SECURITIES AND EXCHANGE COMMISSION

WASHINGTON, D.C. 20549

 

 

FORM 8-K

 

 

CURRENT REPORT

PURSUANT TO SECTION 13 OR 15(d)

OF THE SECURITIES EXCHANGE ACT OF 1934

Date of Report (Date of earliest event reported): June 23, 2015

 

 

Summit Materials, Inc.

Summit Materials, LLC

(Exact name of registrant as specified in its charter)

 

 

 

Delaware   001-36873   47-1984212
Delaware   333-187556   26-4138486

(State or Other Jurisdiction

of Incorporation)

 

(Commission

File Number)

 

(I.R.S. Employer

Identification No.)

1550 Wynkoop Street, 3rd Floor

Denver, Colorado 80202

(Address of Principal Executive Offices) (Zip Code)

Registrant’s telephone number, including area code: (303) 893-0012

Not Applicable

(Former Name or Address, if Changed Since Last Report)

 

 

Check the appropriate box below if the Form 8-K filing is intended to simultaneously satisfy the filing obligation of the registrant under any of the following provisions:

 

¨ Written communications pursuant to Rule 425 under the Securities Act (17 CFR 230.425)

 

¨ Soliciting material pursuant to Rule 14a-12 under the Exchange Act (17 CFR 240.14a-12)

 

¨ Pre-commencement communications pursuant to Rule 14d-2(b) under the Exchange Act (17 CFR 240.14d-2(b))

 

¨ Pre-commencement communications pursuant to Rule 13e-4(c) under the Exchange Act (17 CFR 240.13e-4(c))

 

 

 


Item 1.01. Entry into a Material Definitive Agreement.

On June 23, 2015, Summit Materials, LLC (the “Company”), an indirect subsidiary of Summit Materials, Inc., entered into a purchase agreement (the “Purchase Agreement”) by and among the Company, Summit Materials Finance Corp. (“Finance Corp.” and together with the Company, the “Issuers”), the subsidiary guarantors named on the signature pages thereto and Merrill Lynch, Pierce, Fenner & Smith Incorporated, for itself and on behalf of the several initial purchasers named therein (the “Initial Purchasers”), providing for the issuance and sale of $325.0 million in aggregate principal amount of the Issuers’ 6.125% Senior Notes due 2023 (the “Notes”) in a private offering to qualified institutional buyers in accordance with Rule 144A under the Securities Act of 1933, as amended (the “Securities Act”), and to non-U.S. persons in transactions outside the United States in reliance on Regulation S under the Securities Act.

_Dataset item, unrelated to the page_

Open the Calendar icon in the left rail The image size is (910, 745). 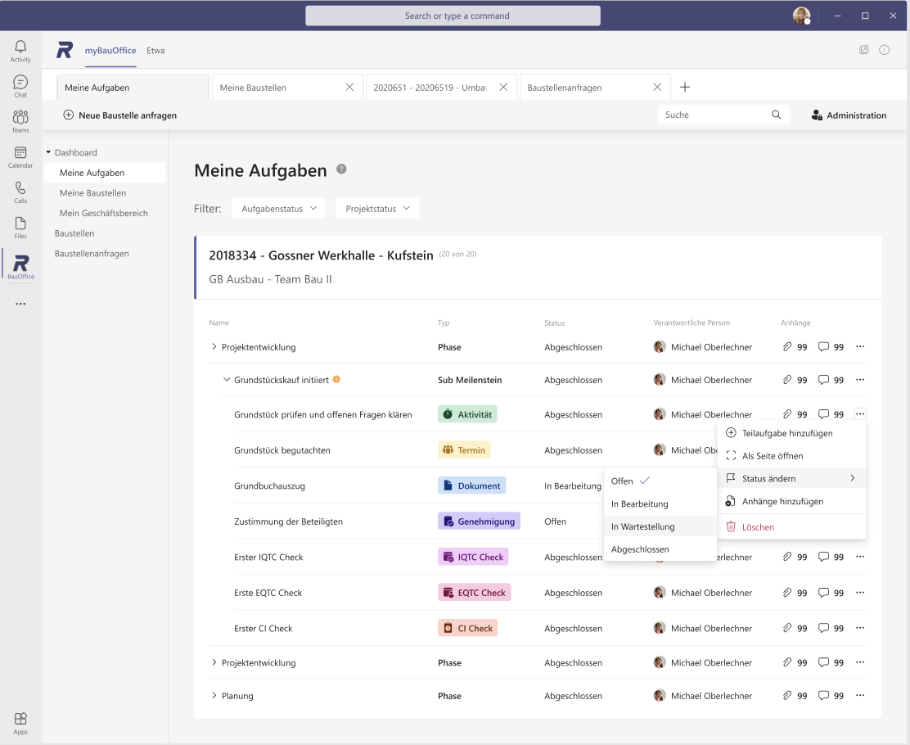(x=20, y=156)
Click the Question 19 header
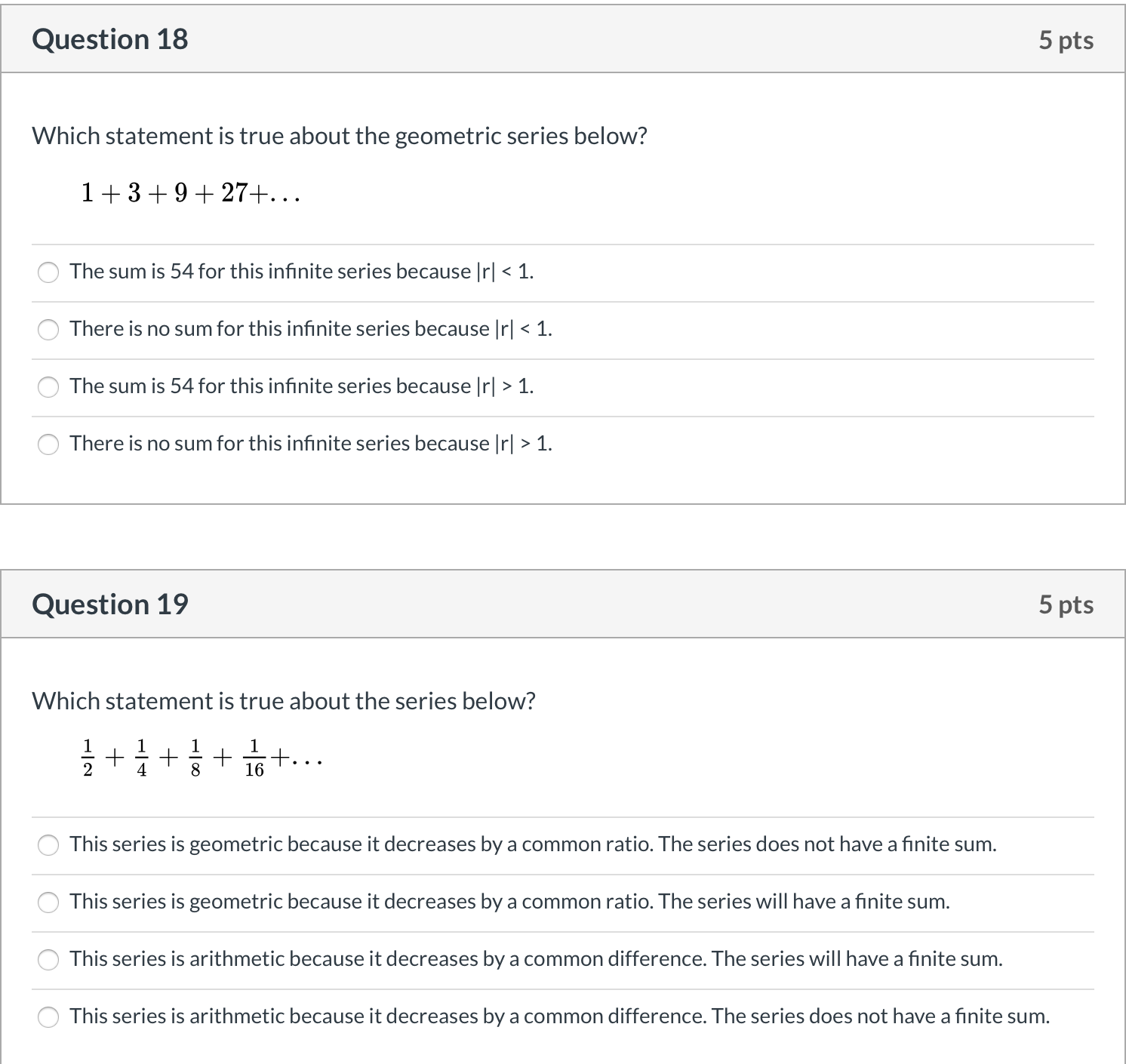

The Notes will be issued at 100.0% of their par value with a coupon of 6.125%. Interest on the Notes is payable semi-annually on January 15 and July 15 of each year commencing on January 15, 2016. The Notes will mature on July 15, 2023. The offering is expected to close, subject to customary closing conditions, on July 8, 2015. The Purchase Agreement contains customary representations, warranties, conditions to closing, indemnification rights and obligations of the parties and termination provisions.

Unless the Company’s previously-announced acquisition of certain assets from Lafarge North America Inc. (the “Davenport Acquisition”) is consummated concurrently with or prior to the consummation of the offering of the Notes, an amount equal to the gross proceeds from the offering will be placed in a segregated account, together with additional cash in an amount sufficient to redeem the Notes on the latest possible special mandatory redemption date at a redemption price equal to the aggregate initial offering price of the Notes, together with accrued interest on the Notes from the issuance date up to, but not including, the special mandatory redemption date. If the Davenport Acquisition is not consummated by November 16, 2015 or if the asset purchase agreement for the Davenport Acquisition is terminated prior to such date, the Issuers will be required to redeem the Notes at the special mandatory redemption price.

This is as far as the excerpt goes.